Then, she appeared to win her first individual Olympic medal after her coach appealed her score in the floor exercise and got it raised enough to move her from fourth to third. However, a counter-appeal claimed the Americans were four seconds late in lodging their protest, and the International Olympic Committee announced it would award the bronze to Romania's Ana Bǎrbosu instead. Chiles has not returned her medal, and the case is ongoing.
Chiles — like Carey, who also has not decided on 2028 — chose to compete at the NCAA level this season. She has one more year to go at UCLA and has said she'll reevaluate her feelings on trying for L.A. after that.

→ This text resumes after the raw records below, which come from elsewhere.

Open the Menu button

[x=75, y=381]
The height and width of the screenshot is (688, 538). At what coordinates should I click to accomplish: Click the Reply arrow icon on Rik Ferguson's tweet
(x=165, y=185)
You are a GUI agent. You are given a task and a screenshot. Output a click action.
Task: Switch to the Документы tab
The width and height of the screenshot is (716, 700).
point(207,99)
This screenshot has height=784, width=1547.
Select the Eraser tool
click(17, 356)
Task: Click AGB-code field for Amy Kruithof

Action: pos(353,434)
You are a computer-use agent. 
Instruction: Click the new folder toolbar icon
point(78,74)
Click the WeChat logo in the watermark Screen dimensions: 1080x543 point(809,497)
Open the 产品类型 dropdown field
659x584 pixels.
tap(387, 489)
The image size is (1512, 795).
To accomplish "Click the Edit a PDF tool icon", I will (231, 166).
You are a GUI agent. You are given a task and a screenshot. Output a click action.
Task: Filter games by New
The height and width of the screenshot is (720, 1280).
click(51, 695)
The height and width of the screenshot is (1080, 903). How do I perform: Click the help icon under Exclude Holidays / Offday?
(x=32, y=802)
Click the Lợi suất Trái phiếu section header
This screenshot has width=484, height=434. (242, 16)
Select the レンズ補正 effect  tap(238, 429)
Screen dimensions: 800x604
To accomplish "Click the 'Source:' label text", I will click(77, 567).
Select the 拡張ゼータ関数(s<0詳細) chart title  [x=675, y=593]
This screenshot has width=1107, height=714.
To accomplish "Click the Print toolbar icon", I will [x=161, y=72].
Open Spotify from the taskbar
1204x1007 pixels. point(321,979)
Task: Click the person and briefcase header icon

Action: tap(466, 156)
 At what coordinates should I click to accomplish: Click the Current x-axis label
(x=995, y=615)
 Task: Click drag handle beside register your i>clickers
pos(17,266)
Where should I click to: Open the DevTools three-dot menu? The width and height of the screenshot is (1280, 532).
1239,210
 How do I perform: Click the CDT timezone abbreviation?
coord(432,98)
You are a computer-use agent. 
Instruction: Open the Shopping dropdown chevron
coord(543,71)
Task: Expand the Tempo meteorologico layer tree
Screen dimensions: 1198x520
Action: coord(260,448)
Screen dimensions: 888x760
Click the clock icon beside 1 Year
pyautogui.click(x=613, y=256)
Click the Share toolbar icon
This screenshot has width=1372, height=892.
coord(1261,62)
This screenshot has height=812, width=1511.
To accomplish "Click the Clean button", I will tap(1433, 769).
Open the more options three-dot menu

And, of course, there's Biles. At 28, the most decorated gymnast in history has 11 Olympic and 30 world championship medals. She led the U.S. to team gold in 2016 in Rio de Janeiro and again last summer in Paris. In between, there was the bout with the 'twisties' — a mental block affecting awareness and control while doing aerial maneuvers — in Tokyo that led her to withdraw from competition there.
Biles, too, is undecided on trying for the 2028 Olympics, but her recent comments do not exactly sound like someone itching to come back.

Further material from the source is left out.